* [ÉNONCÉ DU PROBLÈME]: Dans le texte ci-dessous sur la forêt, retranscrivez sans rien changer le passage qui débute aux mots « Le lien au moins » et se termine après les mots « des écosystèmes naturels. ».

* [TEXTE SUPPORT]:
La Convention citoyenne pour le climat proposait des orientations sur la forêt, mais elles ont été filtrées par le Gouvernement. En conséquence, le projet de loi est lacunaire sur ce thème. Mis à part la déforestation importée, seul ce chapitre relatif à la protection des écosystèmes et à la diversité biologique comprenait des mesures en lien avec la forêt.
L'article 19 du projet de loi a trait aux zones humides. Ces dernières sont parfois des espaces boisés et bénéficient de la filtration de l'eau par les forêts. En outre, la biodiversité se concentre en particulier dans les interfaces entre ces écosystèmes aquatiques ou boisés, inextricablement mêlés.
Par ailleurs, les articles 20 et 21 relatifs à l'exploitation minière concernent la Guyane et donc la valorisation et la préservation de la forêt amazonienne.
Le lien au moins indirect est donc établi et les débats en séance à l'Assemblée nationale ont permis d'ajouter trois nouveaux articles : un sur le rôle de puits de carbone des forêts et deux sur leur adaptation au changement climatique.
Je vous proposerai de suivre le fil conducteur que j'indiquais tout à l'heure, celui d'une gestion durable et multifonctionnelle des forêts. Notre défi consiste à concilier les dimensions économiques, écologiques et sociales de la forêt. À cet égard, des prélèvements de bois raisonnables constituent la meilleure façon d'optimiser le rôle de puits de carbone de la forêt et de favoriser la résilience des écosystèmes naturels.
Par contraste, la libre évolution, qui se caractérise par une absence d'actes de gestion, expose la forêt à des risques naturels accrus - incendies, dégâts de gibier, etc. - en raison du changement climatique. Elle prive également la société de ressources renouvelables que sont les produits du bois, qui séquestrent le carbone et se substituent à d'autres matériaux plus émissifs.
Le morcellement de la petite propriété forestière conduit, de fait, des milliers d'hectares à être aujourd'hui en libre évolution.

Données d'ancrage en coordonnées de pixels:
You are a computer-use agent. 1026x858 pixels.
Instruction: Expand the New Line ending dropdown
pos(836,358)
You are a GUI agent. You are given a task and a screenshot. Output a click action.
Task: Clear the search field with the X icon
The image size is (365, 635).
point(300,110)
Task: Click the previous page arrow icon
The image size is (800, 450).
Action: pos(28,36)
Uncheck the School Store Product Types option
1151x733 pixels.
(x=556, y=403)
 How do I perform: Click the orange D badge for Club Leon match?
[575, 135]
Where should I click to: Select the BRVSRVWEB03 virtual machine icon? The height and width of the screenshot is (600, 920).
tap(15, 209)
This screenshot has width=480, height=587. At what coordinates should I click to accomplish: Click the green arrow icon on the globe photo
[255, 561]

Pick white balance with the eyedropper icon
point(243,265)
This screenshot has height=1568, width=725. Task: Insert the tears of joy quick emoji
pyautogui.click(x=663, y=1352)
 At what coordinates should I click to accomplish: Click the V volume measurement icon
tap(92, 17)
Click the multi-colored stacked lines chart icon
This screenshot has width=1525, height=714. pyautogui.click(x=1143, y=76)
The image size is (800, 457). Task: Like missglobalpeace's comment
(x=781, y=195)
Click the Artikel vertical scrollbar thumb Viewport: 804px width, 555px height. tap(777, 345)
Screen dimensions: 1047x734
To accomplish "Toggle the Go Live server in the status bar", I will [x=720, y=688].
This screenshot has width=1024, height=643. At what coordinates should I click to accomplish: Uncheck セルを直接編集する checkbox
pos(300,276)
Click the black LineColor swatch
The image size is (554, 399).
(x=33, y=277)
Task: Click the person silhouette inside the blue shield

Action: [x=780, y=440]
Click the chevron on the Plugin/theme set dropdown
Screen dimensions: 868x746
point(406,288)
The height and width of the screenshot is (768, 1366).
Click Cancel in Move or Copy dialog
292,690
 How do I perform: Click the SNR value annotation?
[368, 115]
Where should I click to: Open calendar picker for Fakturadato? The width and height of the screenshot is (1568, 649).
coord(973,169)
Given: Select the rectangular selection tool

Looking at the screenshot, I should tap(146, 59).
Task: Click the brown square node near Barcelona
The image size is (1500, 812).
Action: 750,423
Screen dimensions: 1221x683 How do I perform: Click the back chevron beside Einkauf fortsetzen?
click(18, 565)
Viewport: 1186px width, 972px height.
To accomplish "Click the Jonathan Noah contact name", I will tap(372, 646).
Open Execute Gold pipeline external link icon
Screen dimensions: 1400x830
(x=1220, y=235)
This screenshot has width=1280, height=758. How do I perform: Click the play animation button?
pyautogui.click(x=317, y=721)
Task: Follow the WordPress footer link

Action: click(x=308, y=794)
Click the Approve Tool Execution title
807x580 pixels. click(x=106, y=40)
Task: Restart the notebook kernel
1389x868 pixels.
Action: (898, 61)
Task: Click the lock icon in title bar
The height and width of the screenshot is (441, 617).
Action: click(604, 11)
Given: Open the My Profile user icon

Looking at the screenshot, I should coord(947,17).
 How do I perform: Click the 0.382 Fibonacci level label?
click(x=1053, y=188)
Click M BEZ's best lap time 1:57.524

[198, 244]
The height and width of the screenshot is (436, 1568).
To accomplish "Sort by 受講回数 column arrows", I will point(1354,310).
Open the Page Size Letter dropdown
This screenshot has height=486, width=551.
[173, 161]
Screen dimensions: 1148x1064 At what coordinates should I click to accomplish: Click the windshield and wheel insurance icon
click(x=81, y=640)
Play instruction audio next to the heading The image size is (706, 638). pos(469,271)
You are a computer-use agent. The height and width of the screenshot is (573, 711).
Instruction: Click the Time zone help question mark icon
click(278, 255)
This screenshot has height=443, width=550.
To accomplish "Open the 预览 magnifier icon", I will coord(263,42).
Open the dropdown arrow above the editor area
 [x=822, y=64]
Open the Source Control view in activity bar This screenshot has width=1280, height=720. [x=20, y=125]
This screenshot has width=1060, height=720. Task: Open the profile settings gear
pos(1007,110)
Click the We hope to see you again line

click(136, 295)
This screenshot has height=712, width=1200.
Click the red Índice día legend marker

* [SOLUTION DU PROBLÈME]:
Le lien au moins indirect est donc établi et les débats en séance à l'Assemblée nationale ont permis d'ajouter trois nouveaux articles : un sur le rôle de puits de carbone des forêts et deux sur leur adaptation au changement climatique.
Je vous proposerai de suivre le fil conducteur que j'indiquais tout à l'heure, celui d'une gestion durable et multifonctionnelle des forêts. Notre défi consiste à concilier les dimensions économiques, écologiques et sociales de la forêt. À cet égard, des prélèvements de bois raisonnables constituent la meilleure façon d'optimiser le rôle de puits de carbone de la forêt et de favoriser la résilience des écosystèmes naturels.